Gallup Strikes Again!
Here are Bush's leads in the three national polls released before Gallup's current poll (no RV data available for DCorps and Harris; Pew and Harris matchups include Nader):
Looks like a tie ball game, right? But according to the Gallup poll conducted September 13-15 and released today, Bush is up......13???
Let's just say I'm just a wee bit skeptical of this one. First, Gallup's poll only includes one day (the 15th) these three other polls do not, so it can't be Gallup's survey dates that explain the big Bush lead.
Second, this 13 point lead is an LV figure and, as I've repeatedly emphasized, Gallup's LV screening procedure produces completely untrustworthy measures of voter sentiment this far in advance of the election.
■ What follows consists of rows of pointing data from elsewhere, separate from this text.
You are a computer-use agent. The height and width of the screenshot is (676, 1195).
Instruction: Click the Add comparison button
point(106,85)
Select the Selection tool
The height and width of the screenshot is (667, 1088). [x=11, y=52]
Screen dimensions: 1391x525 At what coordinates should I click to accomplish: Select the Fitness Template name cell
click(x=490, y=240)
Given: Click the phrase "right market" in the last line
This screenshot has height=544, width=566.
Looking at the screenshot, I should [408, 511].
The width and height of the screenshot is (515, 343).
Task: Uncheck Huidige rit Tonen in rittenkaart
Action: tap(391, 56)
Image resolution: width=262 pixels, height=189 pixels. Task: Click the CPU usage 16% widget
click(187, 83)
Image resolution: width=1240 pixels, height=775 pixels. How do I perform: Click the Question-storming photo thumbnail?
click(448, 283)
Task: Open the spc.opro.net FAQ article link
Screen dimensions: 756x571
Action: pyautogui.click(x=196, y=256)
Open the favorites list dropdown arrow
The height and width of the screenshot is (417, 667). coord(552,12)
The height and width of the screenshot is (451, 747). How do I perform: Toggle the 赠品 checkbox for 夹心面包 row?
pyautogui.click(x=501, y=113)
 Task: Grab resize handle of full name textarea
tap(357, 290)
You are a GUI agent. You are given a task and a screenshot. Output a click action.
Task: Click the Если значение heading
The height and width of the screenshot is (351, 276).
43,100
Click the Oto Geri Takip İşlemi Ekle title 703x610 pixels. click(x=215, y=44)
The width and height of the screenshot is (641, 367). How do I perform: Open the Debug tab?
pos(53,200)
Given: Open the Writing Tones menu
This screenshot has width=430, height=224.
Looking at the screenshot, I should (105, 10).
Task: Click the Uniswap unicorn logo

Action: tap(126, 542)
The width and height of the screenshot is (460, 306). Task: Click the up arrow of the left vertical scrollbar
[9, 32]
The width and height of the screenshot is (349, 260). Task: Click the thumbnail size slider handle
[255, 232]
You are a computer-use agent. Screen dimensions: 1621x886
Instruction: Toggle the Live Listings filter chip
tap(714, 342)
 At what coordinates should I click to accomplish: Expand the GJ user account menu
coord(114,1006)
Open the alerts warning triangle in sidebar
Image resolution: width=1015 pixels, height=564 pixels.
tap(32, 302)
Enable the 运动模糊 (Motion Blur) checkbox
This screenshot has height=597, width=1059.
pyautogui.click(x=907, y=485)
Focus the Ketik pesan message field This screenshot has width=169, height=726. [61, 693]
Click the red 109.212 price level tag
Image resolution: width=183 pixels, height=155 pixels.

Here is a summary of the case against Gallup's LV data:
Sampling likely voters is a technique Gallup developed to measure voter sentiment on the eve of an election and predict the outcome, not to track voter sentiment weeks and months before the actual election. There is simply no evidence, and no good reason to believe, that it works well for the latter purpose. In fact, the evidence and compelling arguments are on the other side: that the registered voters are the more reliable guage of voter sentiment during the course of the campaign.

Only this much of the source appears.